Exercise:
Please turn the data below into a numbered list with one line per item, skipping blank lines and leaving out the pictures.

:: Information supplied

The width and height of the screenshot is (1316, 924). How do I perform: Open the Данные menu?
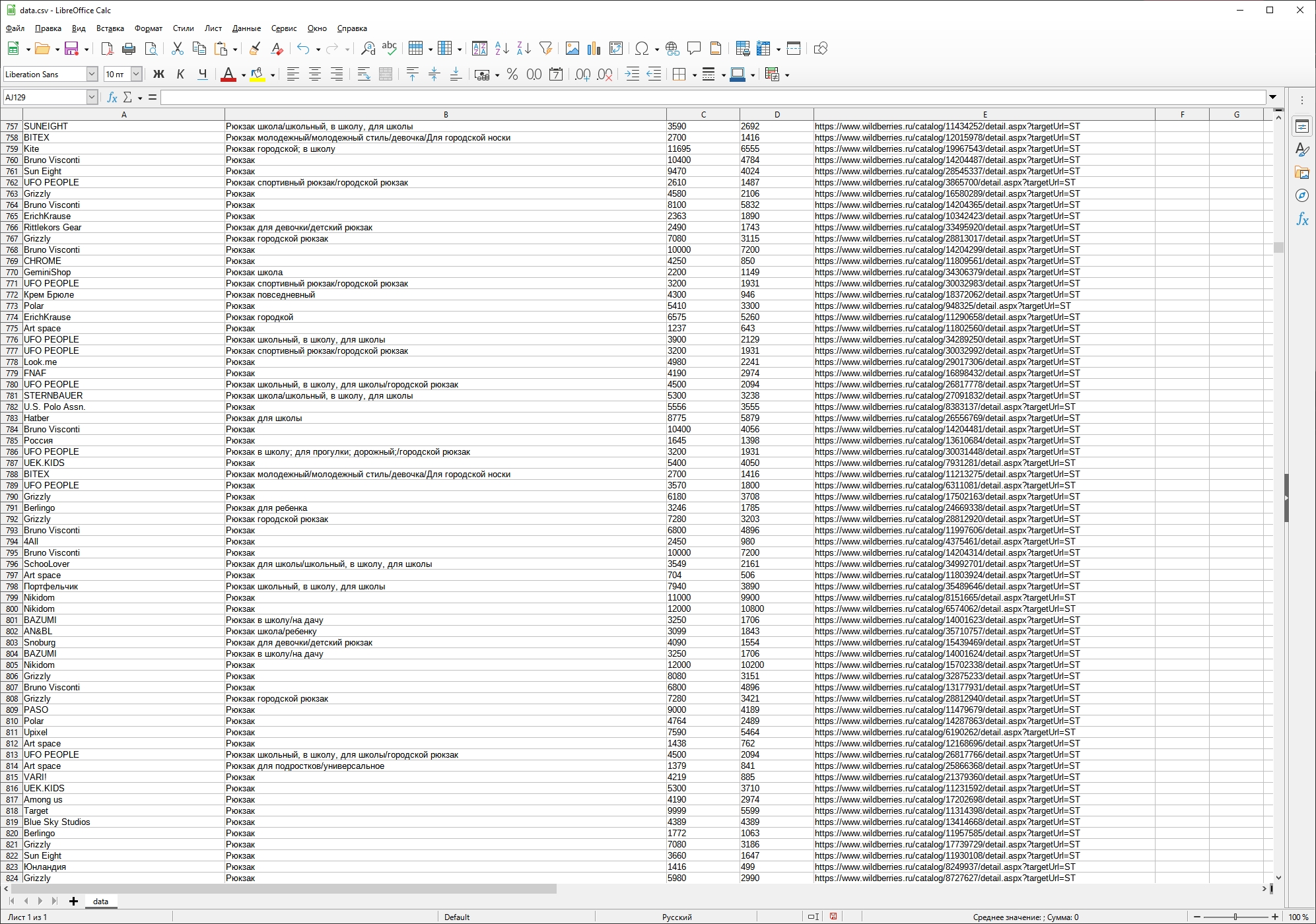click(246, 28)
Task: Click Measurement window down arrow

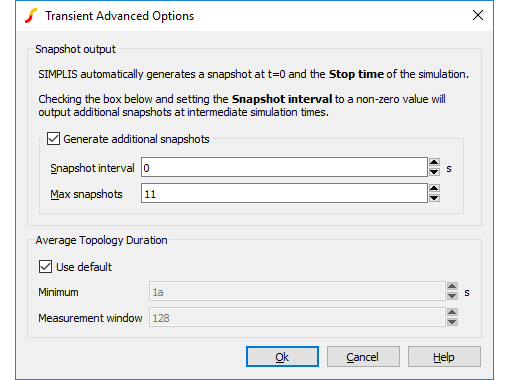Action: point(452,322)
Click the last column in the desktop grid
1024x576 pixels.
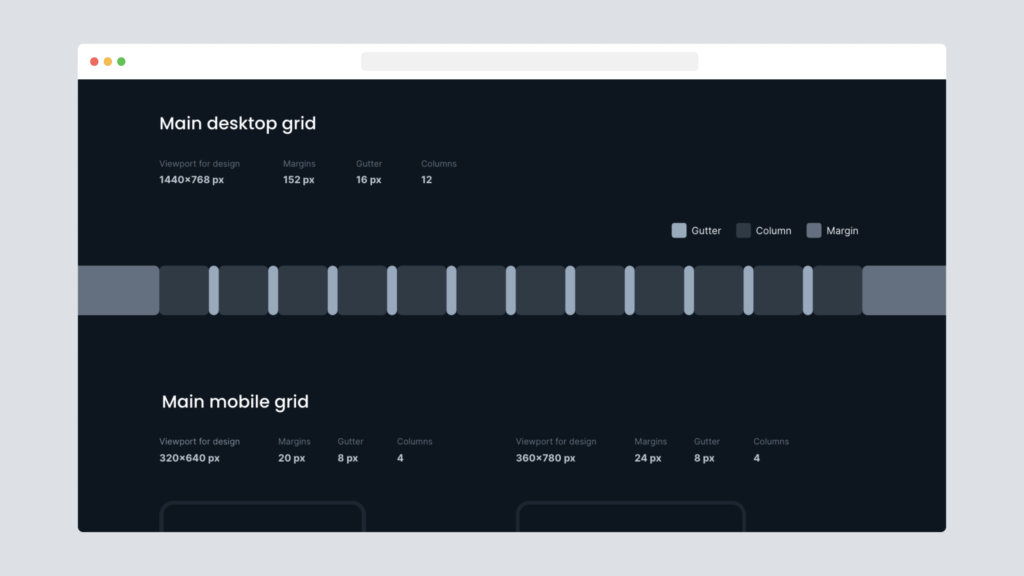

::::

Correct output:
1. The width and height of the screenshot is (1316, 924). How do I perform: Open the Данные menu?
2. click(246, 28)
3. Task: Click Measurement window down arrow
4. Action: point(452,322)
5. Click the last column in the desktop grid
6. 1024x576 pixels.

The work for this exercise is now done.